40 Faces of Brendoncare – Janet Budd

Written by: Alison Reijman Published: April 25, 2024

To celebrate our charity’s 40th anniversary this year, our latest 40 Faces of Brendoncare is Janet Budd. She is one of our Vice Patrons, who worked for a trust that was a forerunner to Brendoncare.


Janet was committee secretary of the charitable trust that ran Meadway and Rosemary Holt residential homes in St Cross. These had been acquired by Phoebe Bacon in 1966-67 when she was pioneering her concept of care for older people that later led to Brendoncare’s foundation in 1984.

She was responsible for running the two homes that became ‘Brendon Houses’ then ‘Meadway Houses’.

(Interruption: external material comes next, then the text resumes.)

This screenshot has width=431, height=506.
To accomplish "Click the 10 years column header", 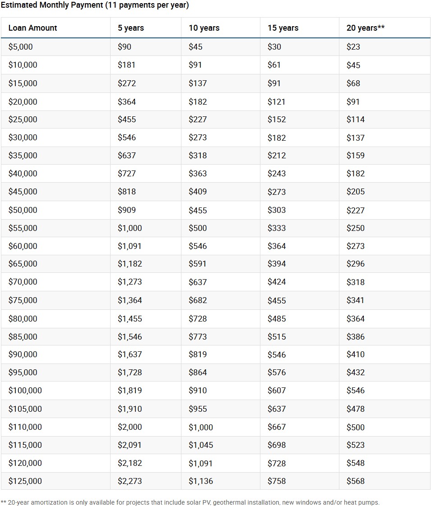I will 204,28.
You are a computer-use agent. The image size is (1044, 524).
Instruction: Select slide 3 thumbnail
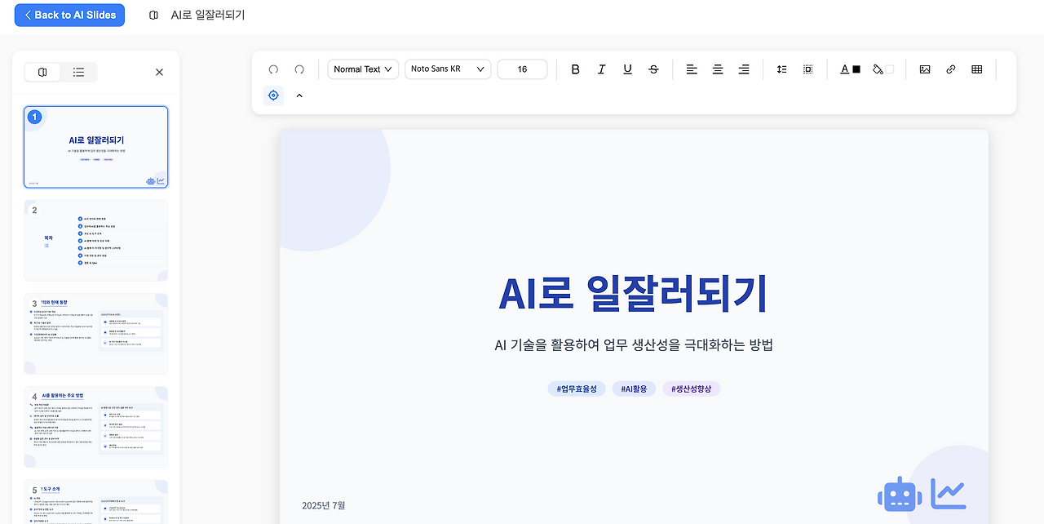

“There were eight residents in each house,” Janet recalls. “But there were no such things as ensuite bathrooms in those days. One poor lady had to walk across an open space to get to her loo!


“They also had kettles and toasters in their rooms which helped them to stay independent. If they wanted to help with the tea or in the garden, they did.

“I also remember that you had to keep the rooms at a certain temperature. However, it was much too hot for the residents back then because they were all of a generation that weren’t used to warm houses.”

Growing financial overheads resulted in the committee, of which Janet was now Chair, deciding to dispose of Rosemary Holt. Meadway was offered to Brendoncare and is still one of its seven care homes.


Giving up her role with the Meadway Houses, Janet worked as the Independent Listener at Winchester College for 25 years.

Janet’s relationship with Brendoncare changed significantly when her husband David who she was married to for 60 years, was diagnosed with dementia. This happened at a time when Janet was also very unwell.

“My daughter Sarah said I could not keep David at home with me. Otterbourne Hill was not completed by then, so he moved into another Winchester care home.

“Sarah and I went to the opening of Otterbourne Hill by the Duchess of Edinburgh when I was still ill. There, Sarah said to me, ‘Why is Daddy not here?’ The whole concept of Otterbourne Hill was so much better for him so we moved him there where he received the most wonderful care, and it is where he died. I could not fault them for everything they did for us.”


As a Vice-Patron, what does Brendoncare mean to Janet? “I think it is a very worthy charity that does fantastic work. I have seen the changes over the years – and they are all for the better. It is also a very forward-thinking organisation, always looking to the future.

“It always provides a wonderful service, and it undertakes to keep people in its homes through its Care for Life promise, which is hugely important.”

Janet also believes having the right staff is very important. “If you get good staff, you are made. To do the job, you actually have to quite like older people and have a caring nature. Even if you are cleaning their rooms, you can have a bit of chit chat. It really does make a big difference to everybody.”